1. Phase 1 -- Assistance: the agent helps choose, synthesizes options, suggests bundles, pre-fills a cart, but leaves the final decision and validation to the customer. 2. Phase 2 -- Conditional autonomy: the agent can execute certain actions (replenishment, renewal) within a clearly defined scope, with spending limits, systematic alerts, and easy cancellation. 3. Phase 3 -- Advanced orchestration: for certain complex use cases (travel, health, moving...), the agent orchestrates end-to-end, but within a transparent contractual framework, with standardized identity, authorization, and payment rails (AP2, etc.).

If this pattern holds, the adoption of autonomy will not be a leap toward "fully automated commerce," but a selective and conditional progression, modulated by users' ability to define, monitor, and adjust the scope of their agents. Here again, Europe could offer a blueprint for trust-conscious agentic commerce, rather than representing a structural lag.

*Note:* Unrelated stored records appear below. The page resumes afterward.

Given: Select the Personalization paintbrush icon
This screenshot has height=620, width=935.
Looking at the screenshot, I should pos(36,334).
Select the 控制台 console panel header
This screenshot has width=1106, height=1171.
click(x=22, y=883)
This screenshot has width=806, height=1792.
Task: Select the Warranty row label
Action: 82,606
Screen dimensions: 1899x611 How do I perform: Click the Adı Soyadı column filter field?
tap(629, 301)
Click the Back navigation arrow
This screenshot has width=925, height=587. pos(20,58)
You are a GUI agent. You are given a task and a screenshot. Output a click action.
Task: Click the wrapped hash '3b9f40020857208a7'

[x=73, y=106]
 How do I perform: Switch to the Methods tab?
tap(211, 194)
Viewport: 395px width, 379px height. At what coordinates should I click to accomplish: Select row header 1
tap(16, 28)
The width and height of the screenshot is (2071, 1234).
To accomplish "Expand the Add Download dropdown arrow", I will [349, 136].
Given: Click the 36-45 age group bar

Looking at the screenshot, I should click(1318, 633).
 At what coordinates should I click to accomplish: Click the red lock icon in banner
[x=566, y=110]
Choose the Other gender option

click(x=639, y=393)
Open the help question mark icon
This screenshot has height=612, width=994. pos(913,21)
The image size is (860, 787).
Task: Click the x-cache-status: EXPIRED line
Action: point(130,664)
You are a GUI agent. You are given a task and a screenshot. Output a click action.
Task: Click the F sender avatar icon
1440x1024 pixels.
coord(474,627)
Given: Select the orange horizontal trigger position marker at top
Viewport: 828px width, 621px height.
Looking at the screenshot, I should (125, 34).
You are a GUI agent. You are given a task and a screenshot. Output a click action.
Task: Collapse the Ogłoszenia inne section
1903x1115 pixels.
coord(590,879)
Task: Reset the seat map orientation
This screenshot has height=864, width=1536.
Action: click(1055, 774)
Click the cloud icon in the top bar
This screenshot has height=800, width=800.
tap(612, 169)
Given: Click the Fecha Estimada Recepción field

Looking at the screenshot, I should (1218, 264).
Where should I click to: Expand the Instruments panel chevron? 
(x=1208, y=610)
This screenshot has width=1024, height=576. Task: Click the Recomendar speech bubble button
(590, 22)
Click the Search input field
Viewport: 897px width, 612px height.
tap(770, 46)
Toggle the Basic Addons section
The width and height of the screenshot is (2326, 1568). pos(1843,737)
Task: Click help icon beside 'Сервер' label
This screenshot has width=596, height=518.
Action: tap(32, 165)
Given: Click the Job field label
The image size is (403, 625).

7. New marketing and business model trade-offs

In an environment where "agents speak first," part of the traditional media funnel is being short-circuited. Budget trade-offs between branding, performance, retail media, and CRM will need to incorporate a new line item: the ability to feed and influence the AI layers that structure decisions upstream.

Several value creation paths are emerging:

  • Monetization of multi-brand bundles optimized by agents, with value-sharing models between partners.
  • New forms of real-time negotiation on price, warranties, and services, conducted agent-to-agent within defined protocol frameworks (ACP, A2A, UCP).
  • Monetization of insights derived from agentic interactions (within privacy compliance frameworks), to inform product development and segmentation.

In this landscape, customer acquisition cost is no longer reducible to buying impressions, but extends to the ability to be detected as a relevant solution within the flow of signals interpreted by agents (intents, context, constraints). The winning brands will be those that invested early in their legibility to agents, while remaining transaction-ready as soon as consumer trust allows for increasing the level of delegation.